* [TASK]
Carry on the list of jokes about parenting, pets and everyday life after its last line.

* [DOCUMENT TEXT]
┄┄┄┄┄┄
Haters gonna hate. And hater stabbers gonna hater stab.
If you give your opinion while cleaning a pair of reading glasses people will think you know what you’re talking about.
Cat Negotiator: Ok, so we’ll shit in a box in your house and you will clean it up
Humans: And you will be a loyal friend
Cat: hahahaha sure
“felt cute might delete later lolz”
If you were the birthday gift I bought my daughter 3 months ago, where would you be hiding?
The way I act when I have to line my wheel up at the car wash you would think I’m trying to land a 747 on a tightrope.
i do not get doomsday preppers i’m immediately giving up i am not trying to survive nuclear winter you will not catch me doing any mad max shit i’m quitting
I tried quitting this mom job but the exit interview was just my kids saying “But why?” for 4 hours straight.
Childhood prepared me for more people tearing off masks to reveal their true identity as an old man.
I went fishing today/ am having chicken for dinner tonight
mayor, handing me tissues: you do understand what a “town crier” is, yes?
Me: I’m only going to ask you to clean this mess up ONE more time.
6-year-old: That’s good. I was tired of hearing you ask.
Her: How do you do it w/ 4 kids?
Hubs: With the door locked.
Me: She means how do we manage…but yeah.
I just lost all my tabs. Only now do I understand the tragedy that was the burning of the Library of Alexandria.
I can’t do small talk I just asked the lady cutting my hair what she does for a living
Alien: This is candy corn?
Me: Yeah
A: But it doesn’t look like-
Me: I know
A: And it tastes like-
Me: I know
A: So this is kinda like grape soda
Me: There ya go
When I win the lottery I’m going to get dozens of fake IDs with various names. Then I’ll go to Starbucks and try to claim every coffee. Yes, as a matter of fact, I am Sarah and also Frank. Here’s my ID
My neighbor shouldn’t put up a fake graveyard for Halloween if she doesn’t want me getting drunk and performing Thriller every night at 2AM.
┄┄┄┄┄┄
* [GIVEN RECORDS]

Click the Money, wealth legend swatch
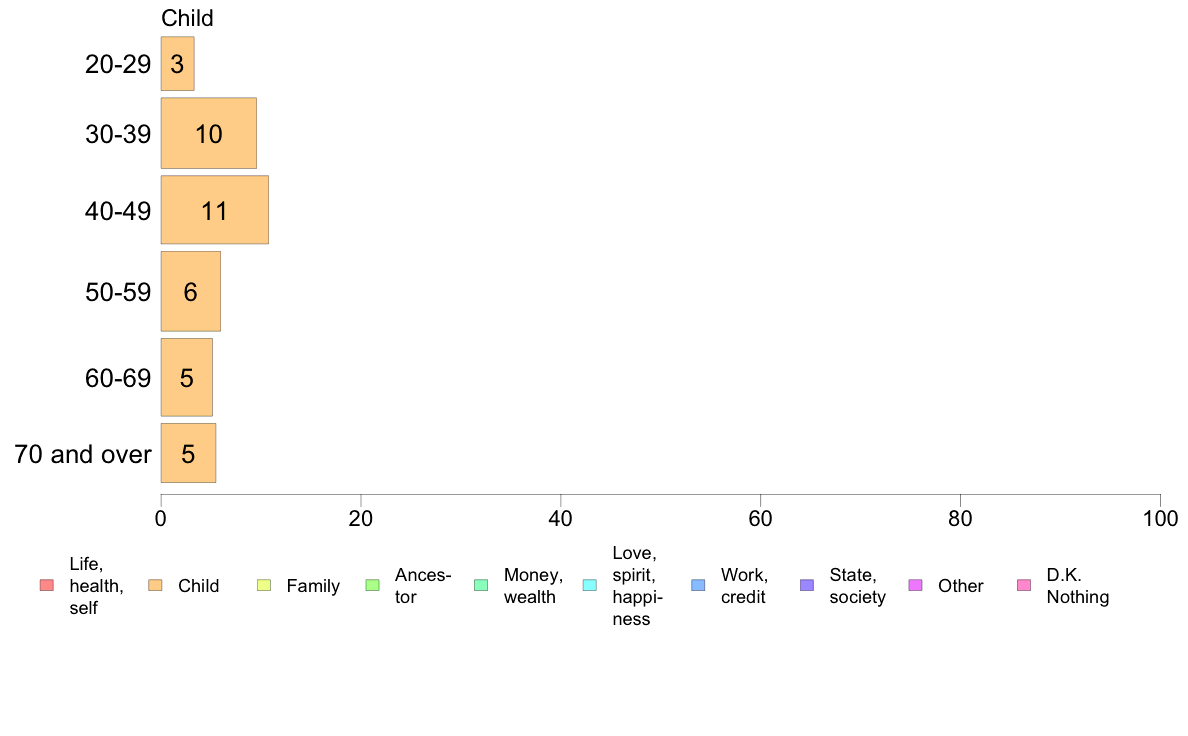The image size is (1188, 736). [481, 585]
┄┄┄┄┄┄
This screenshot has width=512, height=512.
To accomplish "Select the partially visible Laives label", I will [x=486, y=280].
┄┄┄┄┄┄
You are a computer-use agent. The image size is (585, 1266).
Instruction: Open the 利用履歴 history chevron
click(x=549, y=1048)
┄┄┄┄┄┄
* [TASK RESPONSE]
I remember the first time I saw a McDonald’s “Free refills on same visit only” sign on their soft drink fountain. Shaking my head, I thought, some people are so damn cheap, while grabbing as many napkins and ketchup packets as I could hold.
*wakes up in the belly of a whale*
me: this can’t be happening again
morgan freeman: but it was, he was in the belly of a whale again
Show your guy you love him by making him lasagna.
Write his name in the cheese.
Leave it on his porch.
His wife is home.
Write hers too.
Mood: Shredding documents but realizing I didn’t double check if they were the correct ones and now frantically searching for the Undo button on the shredder
Carjacking does not mean what I thought but somehow I’m still arrested?
Follow me on Pinterest for seasonal craft ideas and spells for summoning ancient demons.
Everyone has a flat stomach. The L is just silent for some.
Stellar hiring process HR. The new lady broke into song when being introduced to me. I give it 2 days before her first cat-related meltdown.
I can explain a lot of things in Manchester but I can’t explain this 😭
my street gang has been walking down the street snapping our fingers in unison for like 3 days, we all forgot why we were doing it
There’s nothing sexier than being with someone who knows exactly what they want, unless what they want is to smother you in your sleep.